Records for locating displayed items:
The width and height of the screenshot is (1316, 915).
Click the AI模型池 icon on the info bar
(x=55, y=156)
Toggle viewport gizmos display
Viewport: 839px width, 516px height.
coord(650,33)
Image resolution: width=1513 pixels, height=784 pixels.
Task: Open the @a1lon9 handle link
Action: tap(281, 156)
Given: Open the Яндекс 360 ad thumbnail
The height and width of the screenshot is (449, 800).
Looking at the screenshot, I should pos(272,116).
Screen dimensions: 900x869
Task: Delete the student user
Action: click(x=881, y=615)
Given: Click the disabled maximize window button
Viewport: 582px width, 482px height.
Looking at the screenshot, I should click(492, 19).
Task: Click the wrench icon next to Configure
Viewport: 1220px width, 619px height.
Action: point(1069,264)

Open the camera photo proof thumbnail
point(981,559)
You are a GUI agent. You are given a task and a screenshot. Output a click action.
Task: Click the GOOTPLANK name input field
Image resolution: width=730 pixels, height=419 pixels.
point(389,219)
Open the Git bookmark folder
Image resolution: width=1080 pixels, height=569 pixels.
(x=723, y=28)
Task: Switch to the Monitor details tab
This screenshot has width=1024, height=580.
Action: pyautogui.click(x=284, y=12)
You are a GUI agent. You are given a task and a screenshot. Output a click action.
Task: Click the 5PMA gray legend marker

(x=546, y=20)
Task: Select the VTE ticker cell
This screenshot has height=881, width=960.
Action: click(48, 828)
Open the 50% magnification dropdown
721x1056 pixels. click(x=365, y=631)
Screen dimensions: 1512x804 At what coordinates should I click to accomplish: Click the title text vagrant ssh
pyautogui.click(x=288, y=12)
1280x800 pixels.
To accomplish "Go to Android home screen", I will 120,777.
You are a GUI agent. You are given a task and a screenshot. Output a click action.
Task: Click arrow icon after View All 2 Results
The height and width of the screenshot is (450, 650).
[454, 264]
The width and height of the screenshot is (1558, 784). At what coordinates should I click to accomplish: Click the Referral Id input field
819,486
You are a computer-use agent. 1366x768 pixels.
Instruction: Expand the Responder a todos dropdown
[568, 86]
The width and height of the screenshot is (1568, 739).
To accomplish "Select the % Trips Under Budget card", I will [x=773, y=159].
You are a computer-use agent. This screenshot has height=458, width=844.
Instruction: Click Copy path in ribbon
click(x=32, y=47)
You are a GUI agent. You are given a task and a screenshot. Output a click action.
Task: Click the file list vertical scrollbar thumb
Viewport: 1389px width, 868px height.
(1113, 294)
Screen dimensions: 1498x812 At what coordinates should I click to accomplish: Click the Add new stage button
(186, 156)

Job
Output the lines of the items above as a Markdown table with the columns Row and Line, leaving out blank lines.

Exercise answer
| Row | Line |
|---|---|
| 1 | The width and height of the screenshot is (1316, 915). |
| 2 | Click the AI模型池 icon on the info bar |
| 3 | (x=55, y=156) |
| 4 | Toggle viewport gizmos display |
| 5 | Viewport: 839px width, 516px height. |
| 6 | coord(650,33) |
| 7 | Image resolution: width=1513 pixels, height=784 pixels. |
| 8 | Task: Open the @a1lon9 handle link |
| 9 | Action: tap(281, 156) |
| 10 | Given: Open the Яндекс 360 ad thumbnail |
| 11 | The height and width of the screenshot is (449, 800). |
| 12 | Looking at the screenshot, I should pos(272,116). |
| 13 | Screen dimensions: 900x869 |
| 14 | Task: Delete the student user |
| 15 | Action: click(x=881, y=615) |
| 16 | Given: Click the disabled maximize window button |
| 17 | Viewport: 582px width, 482px height. |
| 18 | Looking at the screenshot, I should click(492, 19). |
| 19 | Task: Click the wrench icon next to Configure |
| 20 | Viewport: 1220px width, 619px height. |
| 21 | Action: point(1069,264) |
| 22 | Open the camera photo proof thumbnail |
| 23 | point(981,559) |
| 24 | You are a GUI agent. You are given a task and a screenshot. Output a click action. |
| 25 | Task: Click the GOOTPLANK name input field |
| 26 | Image resolution: width=730 pixels, height=419 pixels. |
| 27 | point(389,219) |
| 28 | Open the Git bookmark folder |
| 29 | Image resolution: width=1080 pixels, height=569 pixels. |
| 30 | (x=723, y=28) |
| 31 | Task: Switch to the Monitor details tab |
| 32 | This screenshot has width=1024, height=580. |
| 33 | Action: pyautogui.click(x=284, y=12) |
| 34 | You are a GUI agent. You are given a task and a screenshot. Output a click action. |
| 35 | Task: Click the 5PMA gray legend marker |
| 36 | (x=546, y=20) |
| 37 | Task: Select the VTE ticker cell |
| 38 | This screenshot has height=881, width=960. |
| 39 | Action: click(48, 828) |
| 40 | Open the 50% magnification dropdown |
| 41 | 721x1056 pixels. click(x=365, y=631) |
| 42 | Screen dimensions: 1512x804 At what coordinates should I click to accomplish: Click the title text vagrant ssh |
| 43 | pyautogui.click(x=288, y=12) |
| 44 | 1280x800 pixels. |
| 45 | To accomplish "Go to Android home screen", I will 120,777. |
| 46 | You are a GUI agent. You are given a task and a screenshot. Output a click action. |
| 47 | Task: Click arrow icon after View All 2 Results |
| 48 | The height and width of the screenshot is (450, 650). |
| 49 | [454, 264] |
| 50 | The width and height of the screenshot is (1558, 784). At what coordinates should I click to accomplish: Click the Referral Id input field |
| 51 | 819,486 |
| 52 | You are a computer-use agent. 1366x768 pixels. |
| 53 | Instruction: Expand the Responder a todos dropdown |
| 54 | [568, 86] |
| 55 | The width and height of the screenshot is (1568, 739). |
| 56 | To accomplish "Select the % Trips Under Budget card", I will [x=773, y=159]. |
| 57 | You are a computer-use agent. This screenshot has height=458, width=844. |
| 58 | Instruction: Click Copy path in ribbon |
| 59 | click(x=32, y=47) |
| 60 | You are a GUI agent. You are given a task and a screenshot. Output a click action. |
| 61 | Task: Click the file list vertical scrollbar thumb |
| 62 | Viewport: 1389px width, 868px height. |
| 63 | (1113, 294) |
| 64 | Screen dimensions: 1498x812 At what coordinates should I click to accomplish: Click the Add new stage button |
| 65 | (186, 156) |